====== RECORDS ======

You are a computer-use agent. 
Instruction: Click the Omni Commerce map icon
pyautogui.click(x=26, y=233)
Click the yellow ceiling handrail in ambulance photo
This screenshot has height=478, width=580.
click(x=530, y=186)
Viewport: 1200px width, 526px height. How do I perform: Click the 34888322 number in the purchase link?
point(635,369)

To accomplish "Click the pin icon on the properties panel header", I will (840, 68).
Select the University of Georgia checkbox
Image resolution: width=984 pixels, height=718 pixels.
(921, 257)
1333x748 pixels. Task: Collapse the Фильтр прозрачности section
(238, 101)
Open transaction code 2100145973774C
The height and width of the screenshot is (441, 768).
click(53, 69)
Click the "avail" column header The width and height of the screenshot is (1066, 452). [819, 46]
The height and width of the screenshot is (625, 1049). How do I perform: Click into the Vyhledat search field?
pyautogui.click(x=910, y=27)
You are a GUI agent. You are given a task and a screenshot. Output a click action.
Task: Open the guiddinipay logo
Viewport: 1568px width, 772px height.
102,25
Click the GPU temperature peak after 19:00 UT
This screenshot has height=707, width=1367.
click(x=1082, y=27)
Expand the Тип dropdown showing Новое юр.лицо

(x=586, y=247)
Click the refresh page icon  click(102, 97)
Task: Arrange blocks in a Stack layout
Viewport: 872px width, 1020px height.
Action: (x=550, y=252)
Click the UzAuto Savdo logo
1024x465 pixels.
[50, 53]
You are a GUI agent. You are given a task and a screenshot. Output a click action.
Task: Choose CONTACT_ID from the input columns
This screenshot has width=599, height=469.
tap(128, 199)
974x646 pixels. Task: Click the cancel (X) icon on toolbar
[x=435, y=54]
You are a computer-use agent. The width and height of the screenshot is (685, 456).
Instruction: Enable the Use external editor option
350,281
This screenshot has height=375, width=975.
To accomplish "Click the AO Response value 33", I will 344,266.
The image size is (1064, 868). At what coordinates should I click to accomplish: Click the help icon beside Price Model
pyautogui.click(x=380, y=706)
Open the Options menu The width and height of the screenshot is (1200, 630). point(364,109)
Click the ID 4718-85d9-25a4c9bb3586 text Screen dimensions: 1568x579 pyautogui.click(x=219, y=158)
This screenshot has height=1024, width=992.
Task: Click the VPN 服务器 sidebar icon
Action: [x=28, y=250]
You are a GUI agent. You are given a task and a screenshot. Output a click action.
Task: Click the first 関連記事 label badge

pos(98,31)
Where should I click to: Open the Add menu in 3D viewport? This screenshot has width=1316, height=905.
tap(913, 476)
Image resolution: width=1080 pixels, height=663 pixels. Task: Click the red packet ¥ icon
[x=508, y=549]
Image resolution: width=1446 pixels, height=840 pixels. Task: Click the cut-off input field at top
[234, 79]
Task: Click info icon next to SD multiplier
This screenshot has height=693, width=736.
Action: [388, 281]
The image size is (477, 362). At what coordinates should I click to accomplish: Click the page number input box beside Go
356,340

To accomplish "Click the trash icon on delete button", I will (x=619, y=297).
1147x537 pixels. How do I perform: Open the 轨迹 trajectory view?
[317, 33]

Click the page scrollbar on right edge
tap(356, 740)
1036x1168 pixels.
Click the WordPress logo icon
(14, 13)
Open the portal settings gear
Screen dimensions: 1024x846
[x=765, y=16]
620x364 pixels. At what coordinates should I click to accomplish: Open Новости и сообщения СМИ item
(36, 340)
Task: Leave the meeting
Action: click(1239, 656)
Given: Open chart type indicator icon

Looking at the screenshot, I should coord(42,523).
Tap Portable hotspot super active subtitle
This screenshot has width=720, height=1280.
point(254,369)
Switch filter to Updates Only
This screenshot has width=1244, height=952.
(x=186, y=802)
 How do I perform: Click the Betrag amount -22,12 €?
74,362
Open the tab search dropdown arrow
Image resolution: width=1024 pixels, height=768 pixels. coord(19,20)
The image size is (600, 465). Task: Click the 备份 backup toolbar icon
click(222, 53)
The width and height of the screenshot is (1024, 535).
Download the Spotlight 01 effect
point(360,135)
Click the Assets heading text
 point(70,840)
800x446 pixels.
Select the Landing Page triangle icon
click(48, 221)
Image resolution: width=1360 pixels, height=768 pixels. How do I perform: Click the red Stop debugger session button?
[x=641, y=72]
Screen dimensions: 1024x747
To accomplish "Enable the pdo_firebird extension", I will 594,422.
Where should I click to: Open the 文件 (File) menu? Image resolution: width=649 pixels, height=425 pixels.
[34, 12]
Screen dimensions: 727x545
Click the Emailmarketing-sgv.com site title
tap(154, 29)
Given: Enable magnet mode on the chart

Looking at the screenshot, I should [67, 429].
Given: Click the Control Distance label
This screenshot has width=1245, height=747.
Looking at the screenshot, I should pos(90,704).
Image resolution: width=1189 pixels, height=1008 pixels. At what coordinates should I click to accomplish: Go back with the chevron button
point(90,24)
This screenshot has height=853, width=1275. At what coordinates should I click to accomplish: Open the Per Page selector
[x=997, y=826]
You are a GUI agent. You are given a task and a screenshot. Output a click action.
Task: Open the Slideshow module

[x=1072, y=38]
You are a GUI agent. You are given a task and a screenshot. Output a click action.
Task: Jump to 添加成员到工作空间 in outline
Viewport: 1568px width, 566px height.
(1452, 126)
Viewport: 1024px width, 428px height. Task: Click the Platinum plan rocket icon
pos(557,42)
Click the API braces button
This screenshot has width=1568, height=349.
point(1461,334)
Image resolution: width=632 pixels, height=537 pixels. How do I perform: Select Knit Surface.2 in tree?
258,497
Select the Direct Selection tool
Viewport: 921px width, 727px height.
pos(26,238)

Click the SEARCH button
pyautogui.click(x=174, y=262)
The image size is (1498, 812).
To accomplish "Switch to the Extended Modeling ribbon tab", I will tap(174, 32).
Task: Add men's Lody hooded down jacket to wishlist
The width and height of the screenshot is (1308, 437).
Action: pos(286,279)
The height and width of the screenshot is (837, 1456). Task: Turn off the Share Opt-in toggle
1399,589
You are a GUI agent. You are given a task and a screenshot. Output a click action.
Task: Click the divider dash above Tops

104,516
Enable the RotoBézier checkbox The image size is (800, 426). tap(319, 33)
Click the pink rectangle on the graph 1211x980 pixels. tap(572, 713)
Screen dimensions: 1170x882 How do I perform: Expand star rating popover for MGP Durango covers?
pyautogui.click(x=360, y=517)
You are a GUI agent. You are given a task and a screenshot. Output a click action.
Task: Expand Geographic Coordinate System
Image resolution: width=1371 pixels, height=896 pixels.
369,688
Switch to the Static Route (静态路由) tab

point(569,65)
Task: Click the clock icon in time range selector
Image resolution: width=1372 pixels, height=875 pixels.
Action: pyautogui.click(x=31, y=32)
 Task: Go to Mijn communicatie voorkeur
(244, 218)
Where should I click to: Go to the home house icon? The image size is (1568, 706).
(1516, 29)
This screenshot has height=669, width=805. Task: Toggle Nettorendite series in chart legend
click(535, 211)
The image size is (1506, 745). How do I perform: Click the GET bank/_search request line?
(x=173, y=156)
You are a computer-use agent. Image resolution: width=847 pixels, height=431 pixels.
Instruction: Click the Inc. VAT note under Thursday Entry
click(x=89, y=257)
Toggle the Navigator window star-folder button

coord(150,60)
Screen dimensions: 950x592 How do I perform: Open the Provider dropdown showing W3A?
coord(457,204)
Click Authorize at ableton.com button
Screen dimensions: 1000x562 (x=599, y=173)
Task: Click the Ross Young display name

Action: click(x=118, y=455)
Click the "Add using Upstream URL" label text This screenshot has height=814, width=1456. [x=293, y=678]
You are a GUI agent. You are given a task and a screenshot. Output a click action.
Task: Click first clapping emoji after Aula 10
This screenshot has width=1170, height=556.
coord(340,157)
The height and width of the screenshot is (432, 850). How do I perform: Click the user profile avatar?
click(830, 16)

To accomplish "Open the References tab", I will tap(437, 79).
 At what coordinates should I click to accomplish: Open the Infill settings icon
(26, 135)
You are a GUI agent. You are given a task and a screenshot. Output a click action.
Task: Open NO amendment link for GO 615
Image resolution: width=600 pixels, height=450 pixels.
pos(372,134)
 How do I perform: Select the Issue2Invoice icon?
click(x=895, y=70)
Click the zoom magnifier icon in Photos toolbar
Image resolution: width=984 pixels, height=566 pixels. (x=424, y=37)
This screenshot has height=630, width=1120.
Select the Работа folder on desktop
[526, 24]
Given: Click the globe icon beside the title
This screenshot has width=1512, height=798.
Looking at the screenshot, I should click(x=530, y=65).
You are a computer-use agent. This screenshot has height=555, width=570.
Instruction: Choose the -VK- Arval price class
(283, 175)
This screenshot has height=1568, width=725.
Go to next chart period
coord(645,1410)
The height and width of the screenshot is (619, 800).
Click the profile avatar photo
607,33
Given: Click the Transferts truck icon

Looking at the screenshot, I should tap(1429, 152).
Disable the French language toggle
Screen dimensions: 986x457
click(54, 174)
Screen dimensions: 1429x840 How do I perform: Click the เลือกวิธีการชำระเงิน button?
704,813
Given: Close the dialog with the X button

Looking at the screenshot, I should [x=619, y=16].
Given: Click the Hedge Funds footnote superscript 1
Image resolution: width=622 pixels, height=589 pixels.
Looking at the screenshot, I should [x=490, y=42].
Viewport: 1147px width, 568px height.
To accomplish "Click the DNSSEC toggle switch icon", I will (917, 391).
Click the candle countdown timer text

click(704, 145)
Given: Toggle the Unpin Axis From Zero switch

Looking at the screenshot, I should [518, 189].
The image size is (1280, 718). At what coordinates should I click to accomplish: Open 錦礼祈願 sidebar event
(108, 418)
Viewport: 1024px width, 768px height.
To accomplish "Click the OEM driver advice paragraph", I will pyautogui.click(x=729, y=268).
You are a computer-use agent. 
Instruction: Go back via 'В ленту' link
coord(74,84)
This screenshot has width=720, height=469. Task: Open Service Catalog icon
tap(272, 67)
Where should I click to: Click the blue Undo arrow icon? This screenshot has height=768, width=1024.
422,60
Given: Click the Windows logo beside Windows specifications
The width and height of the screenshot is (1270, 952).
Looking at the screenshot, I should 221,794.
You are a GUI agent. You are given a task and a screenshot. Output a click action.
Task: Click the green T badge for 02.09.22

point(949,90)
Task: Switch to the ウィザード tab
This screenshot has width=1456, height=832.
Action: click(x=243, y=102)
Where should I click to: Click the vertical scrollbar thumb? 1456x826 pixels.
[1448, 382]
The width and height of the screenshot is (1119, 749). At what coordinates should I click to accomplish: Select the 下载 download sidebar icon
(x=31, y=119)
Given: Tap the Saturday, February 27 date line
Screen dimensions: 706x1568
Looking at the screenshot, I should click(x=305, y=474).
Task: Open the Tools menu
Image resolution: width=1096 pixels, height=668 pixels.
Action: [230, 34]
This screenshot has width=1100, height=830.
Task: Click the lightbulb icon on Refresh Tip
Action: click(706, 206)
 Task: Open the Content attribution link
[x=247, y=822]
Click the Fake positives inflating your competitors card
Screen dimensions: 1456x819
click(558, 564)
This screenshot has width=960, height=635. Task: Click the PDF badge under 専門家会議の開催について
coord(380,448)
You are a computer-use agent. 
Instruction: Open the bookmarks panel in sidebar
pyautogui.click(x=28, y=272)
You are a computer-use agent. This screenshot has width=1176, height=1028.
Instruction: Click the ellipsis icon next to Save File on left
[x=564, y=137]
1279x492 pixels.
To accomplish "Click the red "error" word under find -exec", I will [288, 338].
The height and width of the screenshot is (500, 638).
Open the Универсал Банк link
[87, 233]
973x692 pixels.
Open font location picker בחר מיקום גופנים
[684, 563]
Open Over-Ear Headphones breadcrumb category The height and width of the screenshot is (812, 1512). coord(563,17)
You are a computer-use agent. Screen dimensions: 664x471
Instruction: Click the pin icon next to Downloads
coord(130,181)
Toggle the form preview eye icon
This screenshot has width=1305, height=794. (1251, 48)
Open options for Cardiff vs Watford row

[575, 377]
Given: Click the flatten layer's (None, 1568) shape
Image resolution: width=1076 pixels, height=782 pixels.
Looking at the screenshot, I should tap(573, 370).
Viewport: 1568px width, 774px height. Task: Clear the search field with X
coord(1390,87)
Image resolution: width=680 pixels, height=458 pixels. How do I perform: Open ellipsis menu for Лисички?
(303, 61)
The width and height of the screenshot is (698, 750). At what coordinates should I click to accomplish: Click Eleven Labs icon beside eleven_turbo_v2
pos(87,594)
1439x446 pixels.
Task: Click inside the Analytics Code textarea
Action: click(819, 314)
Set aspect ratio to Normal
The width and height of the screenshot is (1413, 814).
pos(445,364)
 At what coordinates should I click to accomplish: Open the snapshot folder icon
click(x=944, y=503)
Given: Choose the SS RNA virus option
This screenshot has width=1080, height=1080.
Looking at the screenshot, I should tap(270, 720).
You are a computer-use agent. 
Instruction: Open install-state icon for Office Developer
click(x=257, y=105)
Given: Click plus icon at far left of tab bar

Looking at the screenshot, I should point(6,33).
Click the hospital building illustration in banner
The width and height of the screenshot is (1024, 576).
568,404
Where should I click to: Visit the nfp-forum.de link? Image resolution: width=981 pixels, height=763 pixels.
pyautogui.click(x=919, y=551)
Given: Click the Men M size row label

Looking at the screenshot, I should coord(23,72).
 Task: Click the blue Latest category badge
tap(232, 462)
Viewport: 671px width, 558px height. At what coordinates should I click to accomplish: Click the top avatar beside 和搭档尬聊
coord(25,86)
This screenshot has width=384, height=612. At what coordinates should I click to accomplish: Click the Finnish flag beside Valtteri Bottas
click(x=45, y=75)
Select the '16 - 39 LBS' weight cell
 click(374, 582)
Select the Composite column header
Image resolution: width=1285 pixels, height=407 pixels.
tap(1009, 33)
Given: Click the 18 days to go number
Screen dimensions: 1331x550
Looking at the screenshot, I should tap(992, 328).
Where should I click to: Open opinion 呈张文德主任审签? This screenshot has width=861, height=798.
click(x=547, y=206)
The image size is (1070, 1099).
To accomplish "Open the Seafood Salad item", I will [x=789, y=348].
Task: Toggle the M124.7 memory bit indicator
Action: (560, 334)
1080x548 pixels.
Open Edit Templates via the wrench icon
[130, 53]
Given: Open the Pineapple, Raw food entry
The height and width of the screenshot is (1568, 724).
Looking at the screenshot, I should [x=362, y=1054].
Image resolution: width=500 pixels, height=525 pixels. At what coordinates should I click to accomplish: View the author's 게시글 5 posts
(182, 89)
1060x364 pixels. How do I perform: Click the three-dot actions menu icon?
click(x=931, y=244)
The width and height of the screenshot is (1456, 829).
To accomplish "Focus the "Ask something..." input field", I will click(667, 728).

======

▶ EXERCISE
Every line above carrying the word "after" needs to be shown.

▶ OUTPUT OF THE TASK
Click the GPU temperature peak after 19:00 UT
Task: Click first clapping emoji after Aula 10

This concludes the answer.